Sony knows exactly the kind of movie it has in its new home invasion thriller The Intruder, encouraging viewers to “talk back” to the film at advance screenings for a chance to be included in marketing materials further down the line. And this is indeed a film that’s designed to elicit involuntary mutterings—or perhaps even full-volume cries—in the vein of “look behind you!” or “he’s in the house!,” as the characters in The Intruder lack not only common sense but also peripheral vision. But that particular strategy also plays into a stereotype about The Intruder’s African-American target audience, typical of the racial themes bubbling just below the surface of this film.
That last aspect puts The Intruder into a rather rarified category as far as potboilers go: Don’t be surprised if, a generation or two from now, B-movie scholars revive The Intruder, citing it as a searing-if-campy statement on race relations in early 21st-century America. And it does work as a metaphor for shifting paradigms of power in the U.S, and the backlash against those shifting paradigms that put Donald Trump in the White House in 2016. The new is personified here by Scott Russell (Michael Ealy), a San Francisco marketing executive with enough liquidity to indulge the request of his wife Annie (Meagan Good) that they buy a $3.5 million Napa Valley estate almost on a whim. Scott hates guns, hires contractors to mow his lawn and fix his roof, and prefers Chardonnay to Budweiser. In short, he’s a very modern model of a man. Some might even call him soft.
But his (self-made) wealth gives him leverage over the house’s previous owner, middle-aged gun nut and craftsman Charlie Peck (Dennis Quaid), introduced wearing a less-than-subtle red baseball cap and blowing away a deer with a shotgun. After giving Scott and Annie a tour of the property at the beginning of the film, Charlie makes a racist comment questioning Scott’s ability to “afford” the house, prompting Scott to close the deal the next day almost out of spite. Thus begins a power clash between Scott and Charlie—and by extension, new money and old money, urban and rural, non-white and white. And Charlie, the white man in the red hat, won’t give up his ivy-covered country home—and therefore, his status—so easily, even though he’s the one who sold it in order to pay off his many debts.
The conflict between the two men evolves into a struggle for possession of Annie, introducing a sinister undercurrent of sexual violence to what’s otherwise a self-consciously silly film.
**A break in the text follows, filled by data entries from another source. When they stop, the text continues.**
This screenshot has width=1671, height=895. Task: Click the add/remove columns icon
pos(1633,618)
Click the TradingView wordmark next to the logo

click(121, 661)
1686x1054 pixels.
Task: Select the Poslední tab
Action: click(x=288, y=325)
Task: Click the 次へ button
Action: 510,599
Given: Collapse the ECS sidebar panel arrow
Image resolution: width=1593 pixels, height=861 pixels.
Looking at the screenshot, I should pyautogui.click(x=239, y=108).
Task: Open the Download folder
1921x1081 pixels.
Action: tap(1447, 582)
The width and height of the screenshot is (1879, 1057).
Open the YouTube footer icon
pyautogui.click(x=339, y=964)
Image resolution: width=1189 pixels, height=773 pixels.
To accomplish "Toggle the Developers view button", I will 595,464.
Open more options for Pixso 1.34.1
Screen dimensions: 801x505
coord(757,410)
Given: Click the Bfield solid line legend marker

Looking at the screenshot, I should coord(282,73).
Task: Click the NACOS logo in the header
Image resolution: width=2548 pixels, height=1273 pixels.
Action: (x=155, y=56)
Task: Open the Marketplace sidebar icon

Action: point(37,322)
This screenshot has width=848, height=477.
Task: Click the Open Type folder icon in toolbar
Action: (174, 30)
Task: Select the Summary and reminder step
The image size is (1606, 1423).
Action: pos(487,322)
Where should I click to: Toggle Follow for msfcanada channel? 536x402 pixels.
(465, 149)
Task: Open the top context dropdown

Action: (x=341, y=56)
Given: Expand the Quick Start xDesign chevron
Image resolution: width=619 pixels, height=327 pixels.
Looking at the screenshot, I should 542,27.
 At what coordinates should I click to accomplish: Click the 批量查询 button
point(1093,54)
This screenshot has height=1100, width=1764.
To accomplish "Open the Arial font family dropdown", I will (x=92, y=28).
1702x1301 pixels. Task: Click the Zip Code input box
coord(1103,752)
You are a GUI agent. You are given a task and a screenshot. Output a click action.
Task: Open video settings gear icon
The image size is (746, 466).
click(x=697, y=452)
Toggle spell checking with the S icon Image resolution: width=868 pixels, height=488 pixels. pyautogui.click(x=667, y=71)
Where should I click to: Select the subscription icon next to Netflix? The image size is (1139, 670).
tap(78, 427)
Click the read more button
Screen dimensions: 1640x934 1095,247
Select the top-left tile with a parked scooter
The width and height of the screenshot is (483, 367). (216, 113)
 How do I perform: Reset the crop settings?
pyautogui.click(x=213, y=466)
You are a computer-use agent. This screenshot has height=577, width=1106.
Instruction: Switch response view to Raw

There’s plenty to be said about pervasive sexual violence against black women as a tool of white supremacy, but in this film the character of Annie is portrayed as an archetype traditionally associated with white women: She’s an ideal wife (and, as she states repeatedly throughout the film, future mother) in the Victorian mold, beautiful, intelligent, and highly sophisticated but ultimately content to remain in the domestic sphere cooking and decorating the house. She also, it must be said, has nary a lick of street smarts, and continues to be nice to Charlie long after it’s become clear that he’s not dropping by unannounced at all hours of the day and night simply because he’s lonely.
That’s where the B-movie DNA of The Intruder overtakes its political undertones, filling in the spaces around its straightforward plot with a loud and sometimes sloppy sound mix, generic R&B musical cues, and Quaid red-faced and screaming about how the lawn around the house is “getting out of control!” Sunburnt and ropy, Quaid gamely steps into the role of the emotionally unstable psycho, lurking menacingly in the rear of the frame, leering face illuminated by cracks of lightning in multiple scenes of the characters waking up in the middle of the night to investigate strange noises. His performance produces its share of gleeful tittering, but the biggest laughs in the film come courtesy of Ealy, whose skeptical facial expressions reflect how any sensible person would react to the inexplicable decisions made by the rest of the characters in the film. Better still, many of those laughs appear intentional.
As for Good, she does her job, which is to keep the plot moving through force of sheer naïveté. This, too, occasionally veers into the comedic, as when Scott shows her a rusty red-brown stain on the wall of one of the house’s many bedrooms, and she replies, “I don’t know, do you think that’s blood?” (Reader, it is definitely blood.) But Annie’s eternal gullibility also reflects The Intruder’s biggest flaw. The film is so full of jump scare fake-outs and shout-at-the-screen moments, it neglects to build sustained suspense—a far worse sin than its lack of logic, which can actually be kind of fun. There’s really only one sequence in The Intruder that’s truly pulse-pounding, and it comes towards the end of the film, when Annie finally figures out what can practically be seen from space at this point: Charlie is not the harmless, grandfatherly man he pretends to be. The rest is all cheap tricks and bluster. Some things never change.